## Exercise brief
Please return, word for word, everything in the forum post on APPLY from "And unfortuneately, developers" down to "MS for APPLY.".

[Text provided — start]

And unfortuneately, developers will probably become confused with the idea
of APPLY and a subquery. A subquery is just a special case of APPLY. The
situation is not unlike GROUP BY with 'HAVING' and the 'WHERE' statement.
The redundancy is silly, but that's sql -:). Still kudos to MS for APPLY.
(And yes there will be performance issues with it but what doesn't have
them? :)

best,
steve

I'm an advocate of the relational system Dataphor @
www.alphora.com

www.beyondsql.blogspot.com

Steve Dassin

3/26/2007 4:31:00 AM

"Uri Dimant" <urid@iscar.co.il> wrote in message
news:OjNxk02bHHA.588@TK2MSFTNGP06.phx.gbl...
> Hi Steve
> I like your posts :-))

Thanks and ditto!

[Text provided — finish]
[Supplied data — start]

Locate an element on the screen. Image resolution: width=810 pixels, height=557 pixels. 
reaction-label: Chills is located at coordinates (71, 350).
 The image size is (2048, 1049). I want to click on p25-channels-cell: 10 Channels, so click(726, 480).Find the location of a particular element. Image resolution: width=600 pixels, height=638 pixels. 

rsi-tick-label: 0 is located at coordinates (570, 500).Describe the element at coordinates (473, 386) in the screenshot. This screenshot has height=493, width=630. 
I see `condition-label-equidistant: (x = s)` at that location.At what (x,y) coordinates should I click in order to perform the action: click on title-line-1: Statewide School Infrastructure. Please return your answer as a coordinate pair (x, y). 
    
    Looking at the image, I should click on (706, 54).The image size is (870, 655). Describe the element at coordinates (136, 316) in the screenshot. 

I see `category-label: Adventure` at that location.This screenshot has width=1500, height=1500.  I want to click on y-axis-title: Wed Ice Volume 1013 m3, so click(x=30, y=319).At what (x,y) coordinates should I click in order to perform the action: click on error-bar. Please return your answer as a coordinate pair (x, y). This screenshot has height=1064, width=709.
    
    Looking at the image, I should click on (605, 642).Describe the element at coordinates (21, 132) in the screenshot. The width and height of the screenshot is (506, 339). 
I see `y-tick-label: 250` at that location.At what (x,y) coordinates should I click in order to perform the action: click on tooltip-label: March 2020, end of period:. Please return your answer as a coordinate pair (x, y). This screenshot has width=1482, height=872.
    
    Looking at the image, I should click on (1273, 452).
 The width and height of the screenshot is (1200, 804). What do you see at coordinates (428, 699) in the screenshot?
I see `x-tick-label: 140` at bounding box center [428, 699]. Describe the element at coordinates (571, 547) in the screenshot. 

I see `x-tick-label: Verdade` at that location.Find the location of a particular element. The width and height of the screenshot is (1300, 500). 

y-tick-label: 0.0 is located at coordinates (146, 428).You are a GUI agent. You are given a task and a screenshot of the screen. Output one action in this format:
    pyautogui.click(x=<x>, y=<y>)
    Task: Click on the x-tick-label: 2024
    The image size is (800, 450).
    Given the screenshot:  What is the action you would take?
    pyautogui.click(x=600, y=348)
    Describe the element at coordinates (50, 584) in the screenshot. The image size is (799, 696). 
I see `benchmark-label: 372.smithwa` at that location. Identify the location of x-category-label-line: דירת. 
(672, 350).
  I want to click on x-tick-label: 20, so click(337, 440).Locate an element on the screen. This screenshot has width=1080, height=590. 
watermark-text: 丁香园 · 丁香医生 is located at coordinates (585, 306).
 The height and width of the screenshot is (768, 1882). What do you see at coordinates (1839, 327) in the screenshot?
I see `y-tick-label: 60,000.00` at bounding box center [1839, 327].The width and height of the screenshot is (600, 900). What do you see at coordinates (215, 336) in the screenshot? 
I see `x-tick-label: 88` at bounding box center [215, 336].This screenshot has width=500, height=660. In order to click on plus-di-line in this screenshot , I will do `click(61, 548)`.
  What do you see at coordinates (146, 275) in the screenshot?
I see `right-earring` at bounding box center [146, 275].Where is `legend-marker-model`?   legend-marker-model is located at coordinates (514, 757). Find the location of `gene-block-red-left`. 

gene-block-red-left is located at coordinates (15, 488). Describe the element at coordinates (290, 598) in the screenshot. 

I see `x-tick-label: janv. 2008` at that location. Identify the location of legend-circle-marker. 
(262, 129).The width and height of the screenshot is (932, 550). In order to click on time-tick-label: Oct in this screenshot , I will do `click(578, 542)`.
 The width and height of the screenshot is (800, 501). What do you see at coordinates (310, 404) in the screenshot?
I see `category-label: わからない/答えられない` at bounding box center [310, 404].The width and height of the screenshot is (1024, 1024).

[Supplied data — finish]

## Exercise response
And unfortuneately, developers will probably become confused with the idea
of APPLY and a subquery. A subquery is just a special case of APPLY. The
situation is not unlike GROUP BY with 'HAVING' and the 'WHERE' statement.
The redundancy is silly, but that's sql -:). Still kudos to MS for APPLY.